The release occurred just days before a critical vote in the US Senate on whether to ban pythons in the United States. The bill being considered is S. 373 aka ‘The Python Ban’ Sponsored by Senator Bill Nelson (D-FL). If passed the bill would add many pythons and boas to the Injurious Wildlife list of the Lacey Act stopping the import, export and interstate transport of these animals. S. 373 is supported by the Humane Society of the United States, the largest animal rights group in the US that advocates for ending the trade in all captive bred reptiles.

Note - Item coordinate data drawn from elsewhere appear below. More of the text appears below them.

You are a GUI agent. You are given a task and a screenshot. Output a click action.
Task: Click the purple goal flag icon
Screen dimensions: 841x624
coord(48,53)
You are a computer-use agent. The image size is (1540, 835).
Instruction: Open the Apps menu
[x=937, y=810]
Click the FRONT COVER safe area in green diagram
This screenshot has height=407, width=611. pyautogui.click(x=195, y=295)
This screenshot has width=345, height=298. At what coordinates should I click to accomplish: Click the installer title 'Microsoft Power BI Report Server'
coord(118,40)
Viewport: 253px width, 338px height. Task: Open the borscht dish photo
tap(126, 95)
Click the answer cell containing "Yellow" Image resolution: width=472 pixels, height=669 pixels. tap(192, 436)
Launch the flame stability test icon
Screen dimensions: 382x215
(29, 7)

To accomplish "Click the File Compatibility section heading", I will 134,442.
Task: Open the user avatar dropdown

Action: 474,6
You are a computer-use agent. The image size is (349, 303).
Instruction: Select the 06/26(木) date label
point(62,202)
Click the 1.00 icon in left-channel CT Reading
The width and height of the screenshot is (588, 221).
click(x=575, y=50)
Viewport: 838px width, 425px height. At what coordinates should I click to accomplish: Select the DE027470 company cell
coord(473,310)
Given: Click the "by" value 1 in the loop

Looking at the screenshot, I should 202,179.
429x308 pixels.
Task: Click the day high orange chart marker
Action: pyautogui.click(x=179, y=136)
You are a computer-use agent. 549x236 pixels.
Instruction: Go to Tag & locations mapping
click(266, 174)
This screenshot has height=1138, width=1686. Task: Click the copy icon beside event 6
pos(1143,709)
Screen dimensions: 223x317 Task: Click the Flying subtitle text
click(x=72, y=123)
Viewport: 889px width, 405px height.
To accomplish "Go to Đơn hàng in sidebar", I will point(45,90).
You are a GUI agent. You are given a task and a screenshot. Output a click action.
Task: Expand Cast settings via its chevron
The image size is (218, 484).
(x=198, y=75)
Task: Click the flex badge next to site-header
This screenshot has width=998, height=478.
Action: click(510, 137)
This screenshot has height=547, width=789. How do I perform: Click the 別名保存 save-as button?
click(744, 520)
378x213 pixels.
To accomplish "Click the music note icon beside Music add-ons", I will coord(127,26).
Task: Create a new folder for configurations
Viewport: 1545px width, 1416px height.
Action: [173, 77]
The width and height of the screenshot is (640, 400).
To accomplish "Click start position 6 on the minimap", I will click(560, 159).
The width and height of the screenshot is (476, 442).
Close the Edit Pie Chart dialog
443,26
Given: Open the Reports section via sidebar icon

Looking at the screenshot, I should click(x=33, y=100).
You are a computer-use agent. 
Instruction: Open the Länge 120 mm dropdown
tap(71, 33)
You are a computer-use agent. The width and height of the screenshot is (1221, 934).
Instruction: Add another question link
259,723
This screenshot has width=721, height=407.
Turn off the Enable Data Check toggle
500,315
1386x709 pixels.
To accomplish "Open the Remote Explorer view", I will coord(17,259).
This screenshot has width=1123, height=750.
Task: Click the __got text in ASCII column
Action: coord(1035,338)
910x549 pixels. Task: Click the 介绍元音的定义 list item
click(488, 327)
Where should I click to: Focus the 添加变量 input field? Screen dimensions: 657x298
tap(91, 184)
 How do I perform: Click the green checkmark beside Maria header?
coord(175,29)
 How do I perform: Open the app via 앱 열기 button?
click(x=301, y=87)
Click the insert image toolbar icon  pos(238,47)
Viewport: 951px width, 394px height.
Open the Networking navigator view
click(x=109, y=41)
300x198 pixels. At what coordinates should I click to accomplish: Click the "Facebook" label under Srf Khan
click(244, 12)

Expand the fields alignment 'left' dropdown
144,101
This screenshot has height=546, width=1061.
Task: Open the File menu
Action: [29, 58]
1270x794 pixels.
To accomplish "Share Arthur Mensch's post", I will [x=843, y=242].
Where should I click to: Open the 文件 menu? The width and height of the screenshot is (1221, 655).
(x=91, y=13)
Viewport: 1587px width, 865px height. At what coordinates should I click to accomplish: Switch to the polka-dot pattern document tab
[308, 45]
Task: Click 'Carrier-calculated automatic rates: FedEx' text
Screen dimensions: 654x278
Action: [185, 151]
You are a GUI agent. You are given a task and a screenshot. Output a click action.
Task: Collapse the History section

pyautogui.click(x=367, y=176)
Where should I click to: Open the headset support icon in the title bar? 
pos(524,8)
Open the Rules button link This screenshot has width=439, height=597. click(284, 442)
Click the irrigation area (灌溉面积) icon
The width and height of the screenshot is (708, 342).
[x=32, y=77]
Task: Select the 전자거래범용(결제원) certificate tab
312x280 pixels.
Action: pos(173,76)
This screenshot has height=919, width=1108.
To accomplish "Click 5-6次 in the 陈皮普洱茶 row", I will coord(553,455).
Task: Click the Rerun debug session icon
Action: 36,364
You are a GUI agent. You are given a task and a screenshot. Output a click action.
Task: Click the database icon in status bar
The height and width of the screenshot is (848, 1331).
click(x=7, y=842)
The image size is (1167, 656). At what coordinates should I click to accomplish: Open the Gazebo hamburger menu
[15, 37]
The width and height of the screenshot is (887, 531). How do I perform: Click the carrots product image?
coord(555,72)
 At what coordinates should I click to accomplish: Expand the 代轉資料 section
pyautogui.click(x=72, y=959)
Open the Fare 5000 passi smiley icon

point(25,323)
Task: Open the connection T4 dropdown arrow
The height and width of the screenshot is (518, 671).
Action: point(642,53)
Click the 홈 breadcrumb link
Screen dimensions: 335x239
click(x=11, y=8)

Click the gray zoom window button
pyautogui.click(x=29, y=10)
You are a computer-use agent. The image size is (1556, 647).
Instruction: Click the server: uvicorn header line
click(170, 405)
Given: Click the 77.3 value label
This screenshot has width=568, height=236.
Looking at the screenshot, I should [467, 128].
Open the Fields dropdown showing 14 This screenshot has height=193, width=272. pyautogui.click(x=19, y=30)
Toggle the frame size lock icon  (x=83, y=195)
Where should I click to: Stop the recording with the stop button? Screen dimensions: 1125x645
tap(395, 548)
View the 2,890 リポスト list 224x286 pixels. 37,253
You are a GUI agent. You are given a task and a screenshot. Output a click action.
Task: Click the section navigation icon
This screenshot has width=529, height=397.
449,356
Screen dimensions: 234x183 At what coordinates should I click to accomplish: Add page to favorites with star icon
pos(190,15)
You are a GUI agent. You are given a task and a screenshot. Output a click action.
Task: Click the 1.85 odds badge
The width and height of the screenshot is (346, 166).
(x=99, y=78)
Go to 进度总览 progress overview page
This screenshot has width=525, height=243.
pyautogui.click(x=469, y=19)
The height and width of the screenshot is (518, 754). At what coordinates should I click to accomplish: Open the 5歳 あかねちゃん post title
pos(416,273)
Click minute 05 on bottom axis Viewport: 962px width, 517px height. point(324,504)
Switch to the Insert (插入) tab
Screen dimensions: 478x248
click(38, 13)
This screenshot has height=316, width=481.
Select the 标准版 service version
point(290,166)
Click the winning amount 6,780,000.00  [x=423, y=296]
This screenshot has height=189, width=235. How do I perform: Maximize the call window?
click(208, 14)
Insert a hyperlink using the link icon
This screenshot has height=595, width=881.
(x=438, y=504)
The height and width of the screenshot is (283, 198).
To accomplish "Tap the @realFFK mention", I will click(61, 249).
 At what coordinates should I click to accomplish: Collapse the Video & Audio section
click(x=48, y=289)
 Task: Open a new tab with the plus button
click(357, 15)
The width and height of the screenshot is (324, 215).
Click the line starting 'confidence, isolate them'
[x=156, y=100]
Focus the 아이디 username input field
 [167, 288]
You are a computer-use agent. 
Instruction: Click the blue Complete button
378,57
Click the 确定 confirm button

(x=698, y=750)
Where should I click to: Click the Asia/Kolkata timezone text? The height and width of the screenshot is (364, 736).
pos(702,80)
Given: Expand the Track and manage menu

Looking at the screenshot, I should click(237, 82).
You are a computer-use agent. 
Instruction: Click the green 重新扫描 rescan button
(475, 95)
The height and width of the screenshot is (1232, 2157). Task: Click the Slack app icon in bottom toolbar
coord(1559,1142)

Reptile industry professional Michael Cole of Tampa is concerned that the timing and circumstances of this python release are “suspicious.” Cole commented that, “over the years there have been many suspected manufactured releases of animals at crucial turning points in reptile related legislation.” A similar incident was perpetrated in North Carolina in 2008 when an ABC affiliate reported on a hoax involving two Monocled cobras released in Onslow County. WITN News reported that, “[NC wildlife officials] believe the snakes were placed there by the group Animal Protection Institute (API) to raise awareness in making it illegal for people to own exotic animals.” In an e-mail to WITN News, API public relations director Zibby Wilder said her organization had nothing to do with the snake release. The API has since changed its name to Born Free USA and has cooperated with the Humane Society of the United States on anti-reptile legislation around the country.
Florida reptile professionals, the reptile industry and the United States Association of Reptile Keepers (USARK) have offered a reward of $18,000 for information leading to the arrest and conviction of anyone involved with the illegal release of this Burmese python.